As it turned out, his life didn’t mean enough to the courts to deny bail. And on 17 March of this year, in the lead up to Mabuza’s trial, Leroy was gunned down on his way to work – he was assassinated because he did his job, and he was one of the best there ever was.

The last time I saw Leroy alive was April 2019. We were both attending yet another delayed court appearance with Mabuza. Leroy was at court in his capacity as the investigating Hawks police officer, and I was there to observe a crooked justice system.

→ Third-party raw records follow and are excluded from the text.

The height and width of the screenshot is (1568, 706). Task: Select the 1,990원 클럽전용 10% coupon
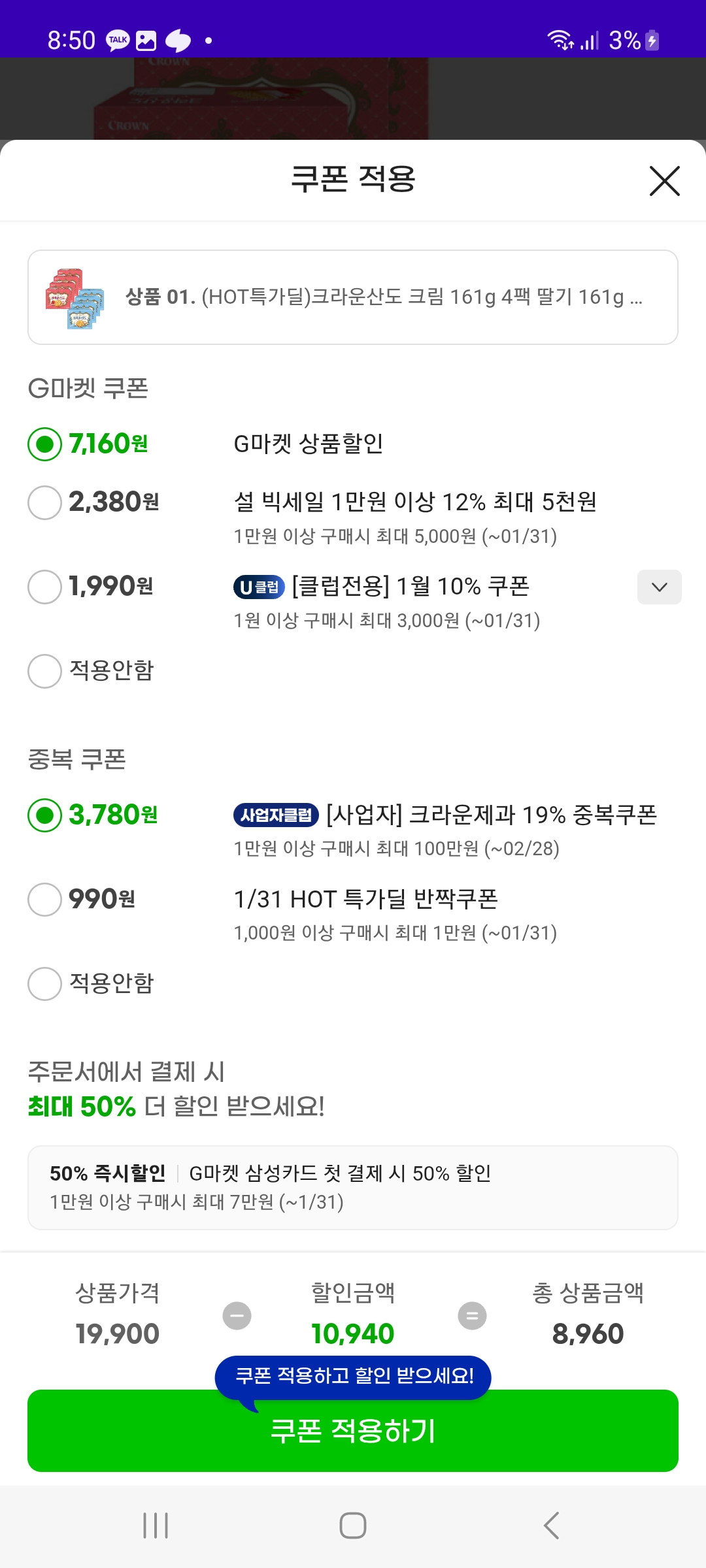(x=45, y=587)
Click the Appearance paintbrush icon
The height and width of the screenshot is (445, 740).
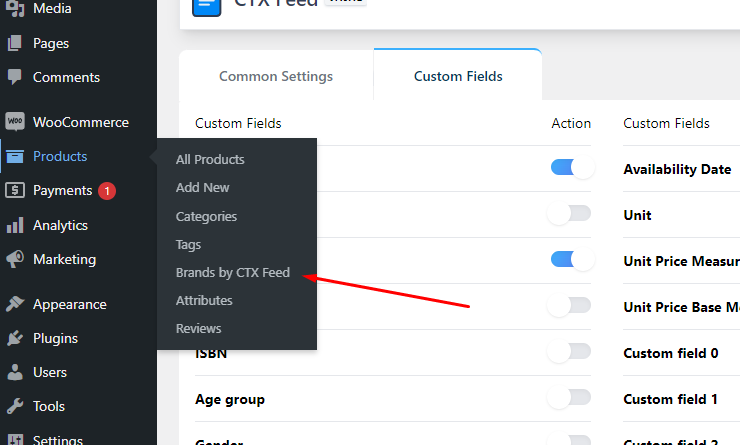[x=14, y=304]
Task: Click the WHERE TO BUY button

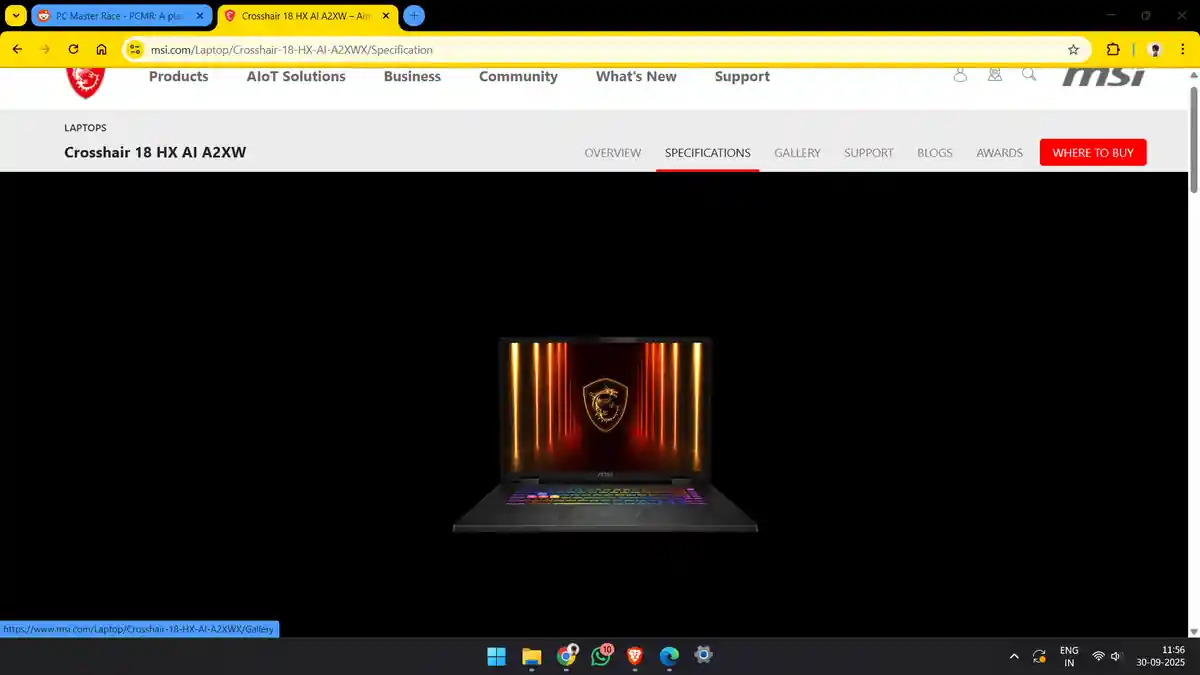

Mabuza recognized me when he was leaving the courthouse, and he told his thugs to close in on me. He shouted these threats in front of everyone, both local police and court staff. Leroy came to my rescue and escorted me out of the building and to safety. I didn’t know Leroy well. He wasn’t part of my immediate team, but we were both prepared to stand up to these monsters, and when one of us falls, we all fall – especially since the state has failed to protect their own.

Tomorrow morning there will be a bail application for the murder suspect arrested last week. Leroy was not the only person on the hit list. How many more police officers and frontline fighters need to die before the South African government starts standing up for our heroes? 

We can’t control the courts. All we can do is tell our story and hope people care enough to share the stories and do whatever they can to help – because the greatest power in the world is still public opinion. 

PETROS MABUZA – TIMELINE………………………………………………….
12 June 2018: Petros Mabuza arrested. Granted bail.
18 September 2018: Petros Mabuza arrested again. Granted bail.
Petros Mabuza trial was scheduled to start in June 2020.
On 17 March 2020 Hawks Lt Colonel Leroy Bruwer was gunned down and assassinated.
25 June 2020: Bail application for murder suspect at Nelspruit Magistrates Court.